Failure Points

Caleb is very humble to post this video:

He’s running a Ruger SR9c Ok He’s Using the Gunblog 9 which is essentially a Glock 26, or a S&W M&P9c but with a Thumb safety (The M&P Pistols can have a thumb safety as a factory option, as well as the magazine disconnect that comes standard with all SR9 Rugers, and both features are completely absent from all Glocks)

He misses the thumb safety on his draw and the results are a VERY slow time from a shooter who a lightning-quick.

THERE IS NOTHING WRONG WITH THE DAO* TRIGGER PULL ON A GLOCK OR S&W THAT REQUIRES A MANUAL SAFETY!!!

Of all the goofy stuff I see in the revolver world, be it the Chiappa Rhino or the Ruger LCR or the S&W Bodyguard 38 they are doing strange and goofy things with the tried-and-true revolver platform which is essentially unchanged for almost 100 years, but NONE of those things are adding a thumb safety.

I will also note that a failure to properly seat his magazine, or a slight bump to the mag release could also brick his gun (Not to mention any of these parts breaking).

I would not carry a Ruger SR9 or SR9c, nor recomend somebody else carry them.
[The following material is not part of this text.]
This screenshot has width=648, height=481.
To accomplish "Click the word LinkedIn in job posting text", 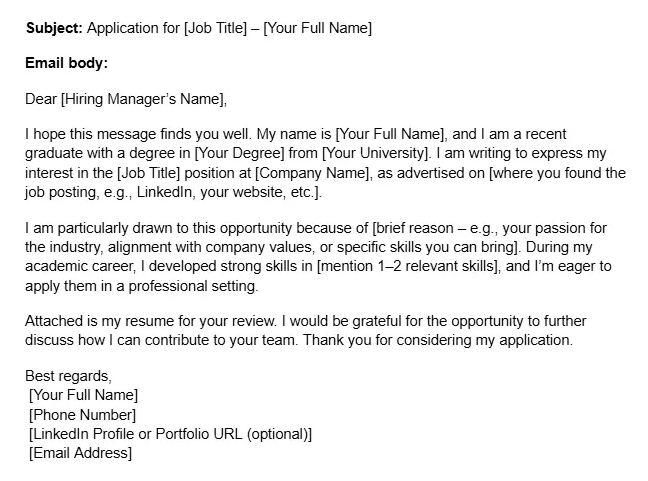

I also only recomend the S&W M&P pistols for personal protection so long as they were sold without, or had disabled, the magazine disconnect, and do not have the manual safety. I also refuse to buy the Massachusetts legal Kahr PM9.

Don’t carry a gun with unnecessary failure points.

* I understand that all of the above listed striker-fired pistols do not use a true double-action system.

** Please forgive the author for he carries a 1911 that has a SAO trigger and the necessary manual safety, but also a grip safety that is superfluous, or possibly would preclude the necessity of the thumb safety.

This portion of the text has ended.